> [DIRECTIVE 1] According to the digest, how many yachts sank at the 2015 Dauphin Island Regatta?
> [DIRECTIVE 2] Please list the titles of all the articles featured in the digest.
> [DIRECTIVE 3] Reproduce the stretch of the digest from "Racing The Storm" through "information (5,700 words)".

> [TEXT SECTION]
War, Keynes, Sailing, McMansions, Europe


Hic sunt camelopardus: this historical edition of The Browser is presented for archaeological purposes; links and formatting may be broken.

The Psychology Of War

Eve Gerber | Five Books | 16th June 2017

Interview with Rose McDermott, professor of international relations at Brown University. “A big part of politics is trying to get people to behave the way you want them to behave. There are some basic concepts, not a lot, that you can see play out across human history. Those concepts include resource allocation; issues of sex — who gets control of reproduction; and in-group preservation — how you protect your group from predation and how you keep out others” (3,200 words)

The End Of Economics

Matt Seybold | LARB | 3rd July 2017

John Maynard Keynes was too brilliant and persuasive for his own good, presenting economics as a scientific solution to the problems of the world, and thus raising the status of economics beyond its deserved level. “Keynes offered crucial justifications for elevating and expanding the roles economic experts play in statecraft. In return, he expected them to abandon their most specious claims to positivism and their providential faith in laissez-faire. His successors welched on their end of this bargain, to put it mildly” (4,000 words)

Racing The Storm

Matthew Teague | Smithsonian | 3rd July 2017

Moving account of “one of the worst sailing disasters in modern American history”, when hurricane-force winds hit the 2015 Dauphin Island Regatta in Mobile Bay, Alabama. Ten yachts sank, 40 sailors were rescued, six died. Everybody involved could see that a storm was coming. But a botched message from the organisers said the regatta would go ahead, and the sailors trusted that message more than the evidence of their own eyes, assuming that the organisers had superior information (5,700 words)

> [STORED DATA]
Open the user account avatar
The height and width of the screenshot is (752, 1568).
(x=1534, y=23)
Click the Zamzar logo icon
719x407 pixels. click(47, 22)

> [FINAL ANSWER 1] Ten yachts sank.

> [FINAL ANSWER 2]
The Psychology Of War
The End Of Economics
Racing The Storm

> [FINAL ANSWER 3]
Racing The Storm

Matthew Teague | Smithsonian | 3rd July 2017

Moving account of “one of the worst sailing disasters in modern American history”, when hurricane-force winds hit the 2015 Dauphin Island Regatta in Mobile Bay, Alabama. Ten yachts sank, 40 sailors were rescued, six died. Everybody involved could see that a storm was coming. But a botched message from the organisers said the regatta would go ahead, and the sailors trusted that message more than the evidence of their own eyes, assuming that the organisers had superior information (5,700 words)